Premierminister Keir Starmer hat ein sofortiges Verbot für politische Parteien angekündigt, Kryptowährungsspenden anzunehmen, berichtet The Mirror.
Die umfassende Untersuchung, verfasst vom ehemaligen Staatssekretär des Innenministeriums Philip Rycroft, empfiehlt auch, politische Spenden von im Ausland lebenden britischen Bürgern auf jährlich 100.000 bis 300.000 Pfund zu begrenzen.

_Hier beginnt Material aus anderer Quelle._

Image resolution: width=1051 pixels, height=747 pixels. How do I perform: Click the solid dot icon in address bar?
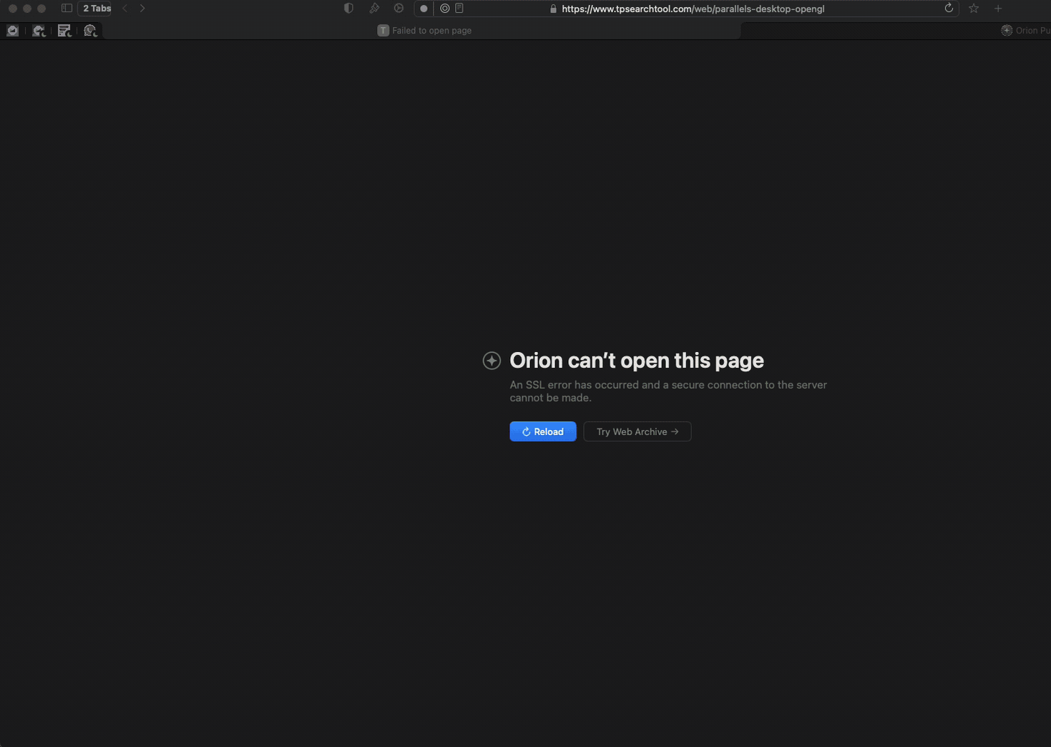tap(424, 9)
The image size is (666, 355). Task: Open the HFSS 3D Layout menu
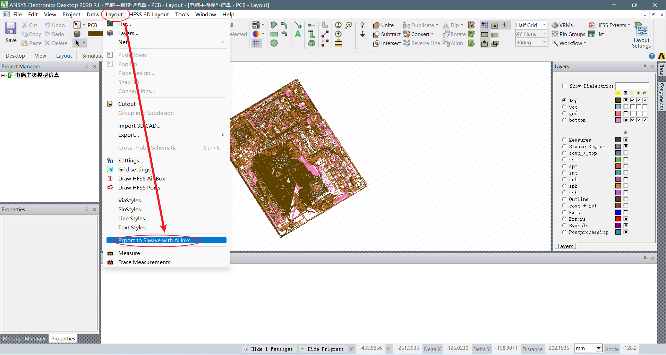(x=150, y=14)
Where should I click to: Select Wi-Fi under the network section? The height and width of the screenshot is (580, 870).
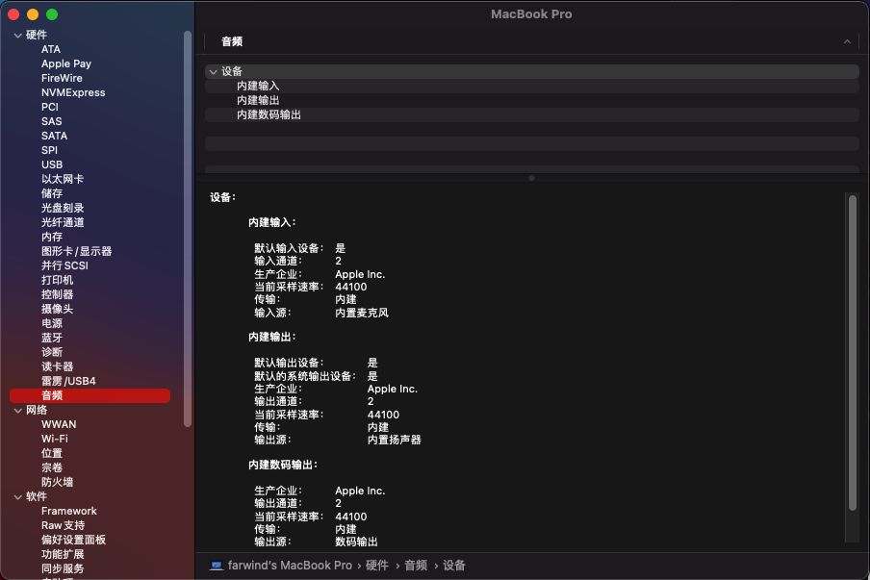coord(55,439)
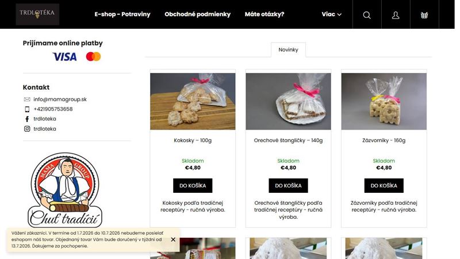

Starmer erklärte, die neuen Maßnahmen seien eine notwendige Verteidigung gegen die "gravierenden Bedrohungen durch illegale Finanzierungen".
Die Regierung beauftragte die Rycroft-Untersuchung nach der Verurteilung des ehemaligen Reform-UK-Politikers Nathan Gill, der wegen Annahme von Bestechungsgeldern aus dem Ausland inhaftiert wurde.
Rycroft "drückt nicht auf den Panikknopf", aber er "läutet nachdrücklich die Alarmglocken" bezüglich der Anfälligkeit des politischen Systems Großbritanniens.
Rycroft zitierte explizite Einflussnahmen durch feindliche Staaten. Die Untersuchung wies auch auf potenzielle Einmischungen von Akteuren aus verbündeten Nationen hin und verwies dabei konkret auf die Ideen des US-Milliardärs Elon Musk, Geld in die britische Politik zu pumpen.
Die vorgeschlagenen Obergrenzen für Überseespenden werden voraussichtlich Reform UK erheblich treffen. Die Partei hat sich stark auf Offshore-Finanzierungen verlassen.
Mehrere weitere strenge Maßnahmen, die voraussichtlich im bevorstehenden Wahlgesetz der Regierung debattiert werden, umfassen eine strengere Finanzprüfung, die Bekämpfung von Scheinfirmen sowie Lobbying und Werbung.
Global gibt es keinen Konsens darüber, wie Kryptowährungen in politischen Kampagnen gehandhabt werden sollen.
Die Federal Election Commission (FEC) erlaubt Kryptowährungsspenden. Für den Wahlzyklus 2025–2026 unterliegen Krypto-Spenden genau denselben Spendenobergrenzen wie Fiat-Währung.
Brasiliens höchstes Wahlgericht, der Tribunal Superior Eleitoral (TSE), verbietet Krypto-Spenden an Parteien und Kandidaten strikt.
Australien verbot ab 2022 Kryptowährungsspenden für alle Bundestagswahlen, um nicht nachvollziehbare Gelder zu verhindern.